PT Pemeringkat Efek Indonesia (Pefindo) mencatat, realisasi emisi surat utang korporasi sepanjang triwulan I-2019 mencapai Rp 25,5 triliun. Nilai itu terdiri dari penerbitan obligasi senilai Rp 22,5 triliun dan surat utang jangka menengah (medium term notes/MTN) senilai Rp 3 triliun.
Analis Pefindo, Fikri C Permana, mengatakan, mayoritas penerbitan surat utang korporasi sepanjang triwulan I-2019 didominasi oleh peringkat utang idAAA, sebanyak 74,6 persen dari total emisi. Peringkat ini menandakan kualitas kredit memiliki kapasitas superior dibandingkan penerbit obligasi lain.
”Situasi Ini berbeda dibandingkan dengan realisasi sepanjang 2014-2018, ketika peringkat idAAA hanya berkisar 44-63 persen dari total emisi,” ujarnya di Jakarta, Rabu (24/4/2019).
Dominasi korporasi peringkat idAAA sepanjang awal tahun, lanjut Fiki, masih ditandai dengan mayoritas penerbitan dari institusi keuangan. Hal ini terjadi karena kebutuhan perusahaan untuk melakukan refinancing dengan menerbitkan surat utang baru.
Selain berperingkat tinggi, surat utang korporasi yang terbit di triwulan I-2019 didominasi juga oleh obligasi tenor pendek. Penerbitan instrumen bertenor satu tahun mencapai 27,8 persen dari total emisi, lebih tinggi dibandingkan dengan realisasi 2014 - 2018 yang selalu di bawah 20 persen dari total emisi.
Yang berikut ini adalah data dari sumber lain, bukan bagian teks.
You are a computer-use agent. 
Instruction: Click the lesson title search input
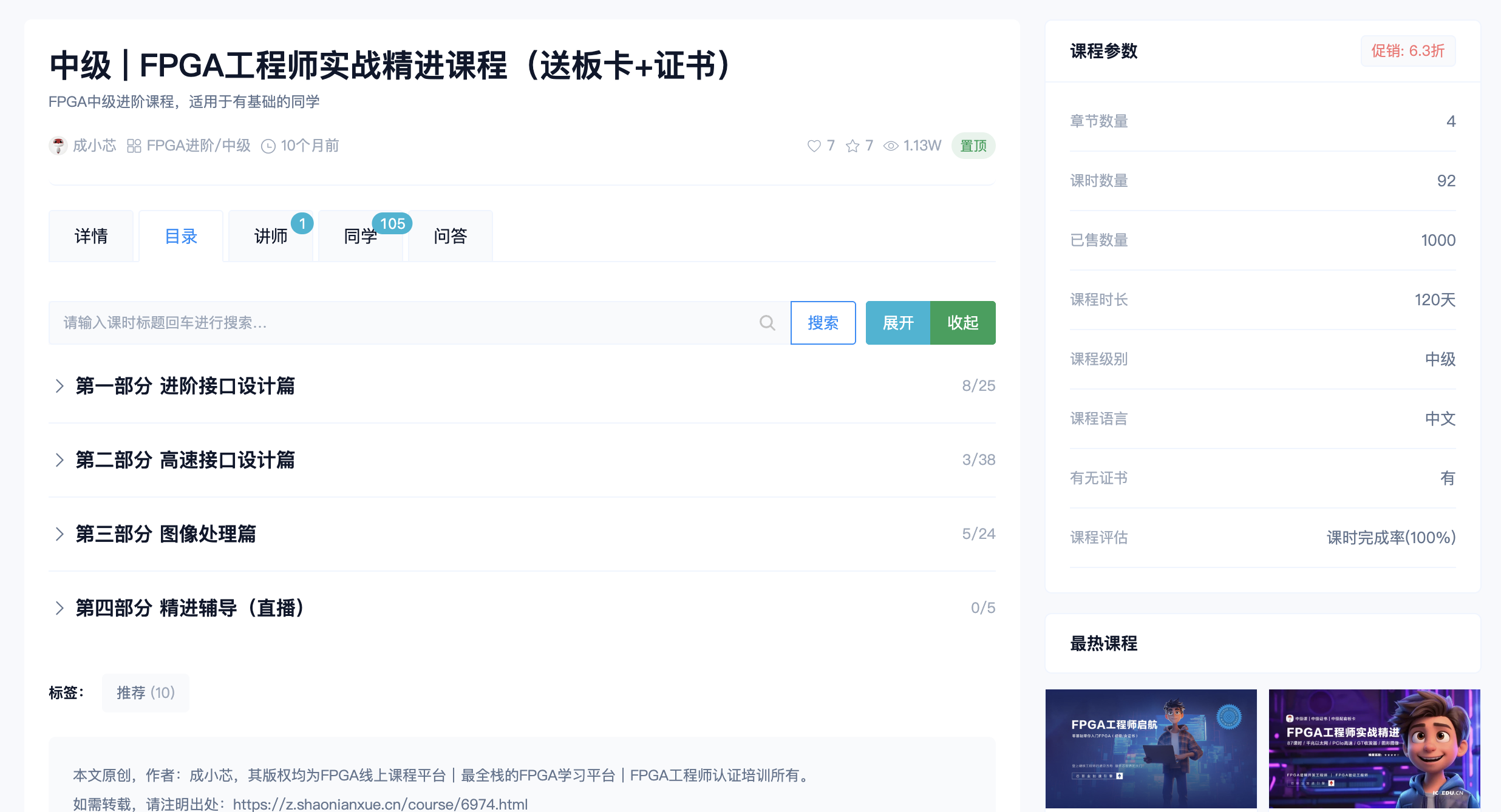coord(401,323)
Adapun penerbitan instrumen bertenor tiga tahun mencakup 45 persen dari total emisi triwulan I-2019. Jumlah ini lebih tinggi dibandingkan dengan realisasi persentase emisi tenor ini sepanjang 2014-2018 yang selalu di bawah 40 persen.
Menurut Fiki, peluang emisi surat utang korporasi pada triwulan II-2019 akan meningkat secara terbatas. Selain sinyal positif penurunan imbal hasil dengan penurunan suku bunga, maraknya emisi juga akan didorong oleh jumlah surat utang jatuh tempo tahun ini.
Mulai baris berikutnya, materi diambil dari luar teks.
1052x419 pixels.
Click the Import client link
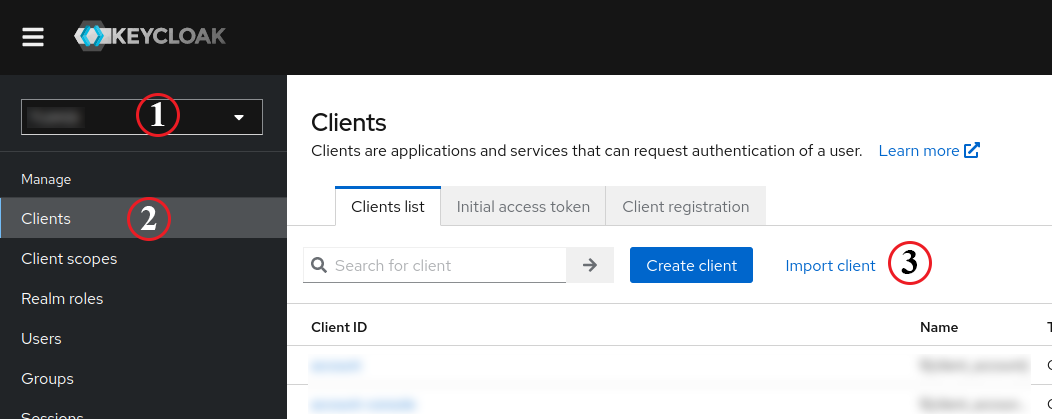pyautogui.click(x=830, y=265)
”Nilainya juga tidak jauh berbeda dibandingkan dengan triwulan I-2019, sekitar Rp 29,4 triliun. Investor dan penerbit juga menunggu momen politik dari pengumuman pilpres oleh KPU,” katanya.
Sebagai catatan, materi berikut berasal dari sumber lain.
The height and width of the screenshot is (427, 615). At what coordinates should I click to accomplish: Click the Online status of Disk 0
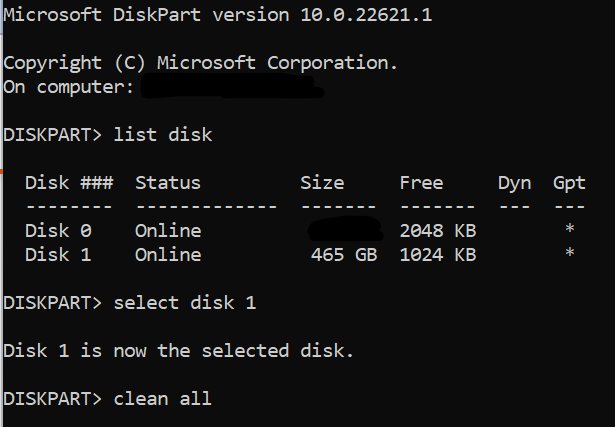tap(168, 231)
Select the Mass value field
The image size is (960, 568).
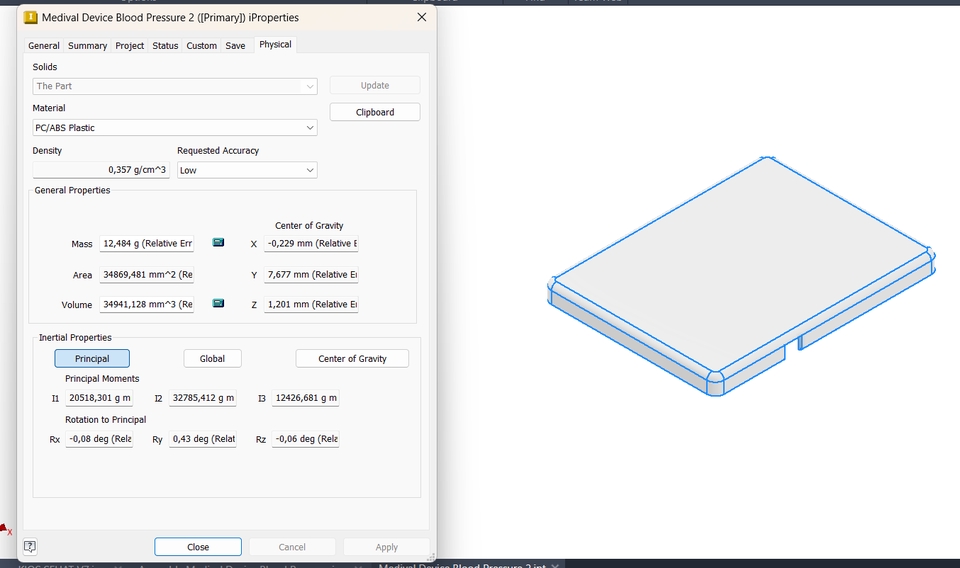point(147,244)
Investor dan penerbit juga menunggu momen politik dari pengumuman pilpres oleh KPU.
Associate Director Fixed Income Anugerah Sekuritas Indonesia Ramdhan Ario Maruto mengatakan, penerbitan surat utang bertenor pendek laris pada awal tahun disebabkan tingginya ketidakpastian pasar hingga akhir tahun lalu.
”Tingginya risiko investasi dalam beberapa waktu terakhir membuat emiten dan investor memilih instrumen yang paling rendah risikonya, yakni tenor pendek dan berperingkat tinggi,” ujarnya.
Menurut Ramdhan, pasar sangat selektif di awal tahun dengan lebih memilih surat utang korporasi bertenor pendek dan memiliki rekam jejak yang baik. Korporasi pun akan mempertimbangkan dengan matang sebelum terbitkan instrumen karena biaya penerbitan di awal tahun ini cukup tinggi.
Berdasarkan data Pefindo, rata-rata kupon atau imbal hasil instrumen surat utang pada triwulan I-2019 ini meningkat signifikan dibandingkan dengan rata-rata 2018. Sebagai contoh, untuk tenor tiga tahun, kupon instrumen berperingkat layak investasi, yakni idAAA hingga idBBB, berkisar 8,78-11,15 persen. Padahal, pada 2018 lalu, rata-rata kupon untuk tenor dan peringkat yang sama berkisar 7,68-10,63 persen.